(a) The vertical asymptotes occur where the denominator is zero: \(x^2 - x - 2 = 0\). Solving gives \(x = -1\) and \(x = 2\). The horizontal asymptote is found by considering the limits as \(x\) approaches infinity, giving \(y = 1\).

(b) To find stationary points, set \(\frac{dy}{dx} = 0\). The derivative is \(\frac{dy}{dx} = \frac{(x^2 - x - 2)(2x) - (x^2 + 2)(2x - 1)}{(x^2 - x - 2)^2}\). Solving \(x^2 + 8x - 2 = 0\) gives the stationary points \((-8.2, 0.9)\) and \((0.2, -0.9)\).

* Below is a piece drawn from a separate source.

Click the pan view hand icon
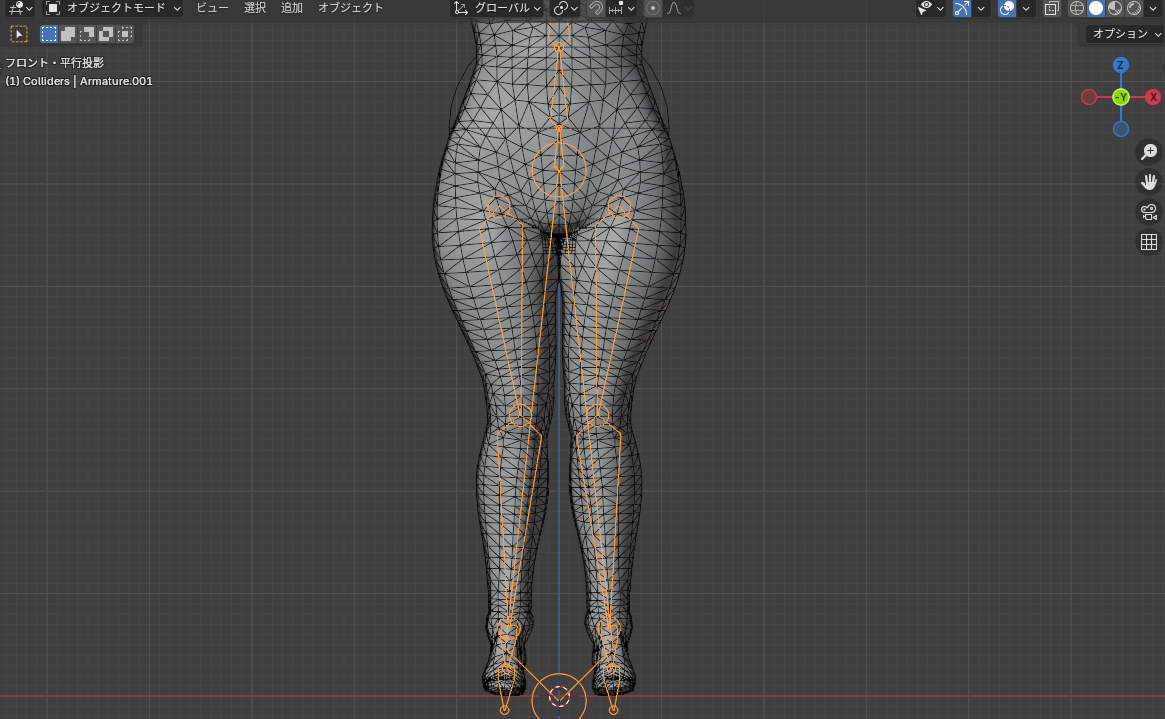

(c) The sketch shows the curve with asymptotes at \(x = -1\), \(x = 2\), and \(y = 1\). The curve intersects the y-axis at \((0, -1)\).

(d) The sketch of \(y = \frac{1}{f(x)}\) is derived from the sketch in (c), showing the reciprocal relationship.

(e) Solve \(\frac{x^2 + 2}{x^2 - x - 2} = 1\) and \(\frac{x^2 + 2}{x^2 - x - 2} = -1\) to find critical points. The solution gives the intervals \(-4 < x < -1\), \(0 < x < \frac{1}{2}\), and \(x > 2\).